The beach and the airstrip were perfect combination for swimming and playing badminton or volley ball. You can view the bay (Lianga bay) and the lands on the other side of the bay tens of miles away. The cool, fresh and clean wind blows endlessly. During low tide, a large portion of rocky beach is exposed where beach-goers can go shell hunting or catch strange sea creatures like “tabugok”, “halas-halas”, kasag and tuyom that sticks their painful needle-like fingers to your feet.


When I was about 10 years old, I always anticipated weekends when my family would have picnic at “coastway”. My favorite picnic food were “Lupak”, (mashed young cardava banana mixed with coconut meat and sugar) the “Sinugba” (grilled fish) and “Biko” (sweetened sticky rice).
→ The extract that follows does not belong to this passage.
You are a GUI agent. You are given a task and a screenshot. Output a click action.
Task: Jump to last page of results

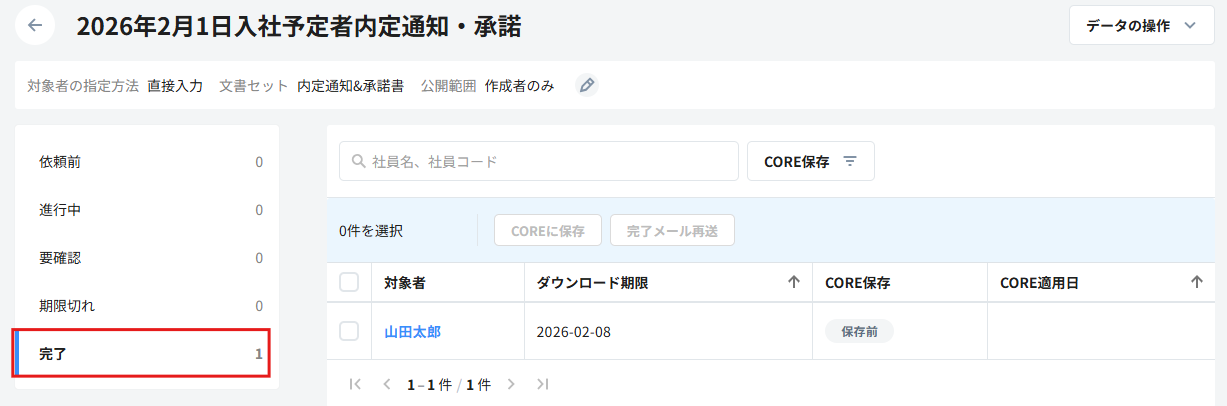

Catching small fishes and putting them in a battle was a memorable adventure.

Every Sunday, hundreds of families would have picnic at “coastway”. They would build huts made of colorful blankets, sticks and ropes, making the beach looked like a colorful Carnibal full of children playing, teenagers flirting, mother gossiping and fathers drinking. You could see smokes in every hut courtesy of endless grills of big tuna fish and pork bellies. Countless Beer Grande and family size Coke bottles were laid in the beach waters for it to be “cooled” or so they say.

This is the story of “coastway” many years ago when the Lianga Bay Logging Company was still operating in Diatagon. Today, “coastway” remains the same minus the hundreds families that go picnic every weekend and minus the airplanes that were parked in its hangar.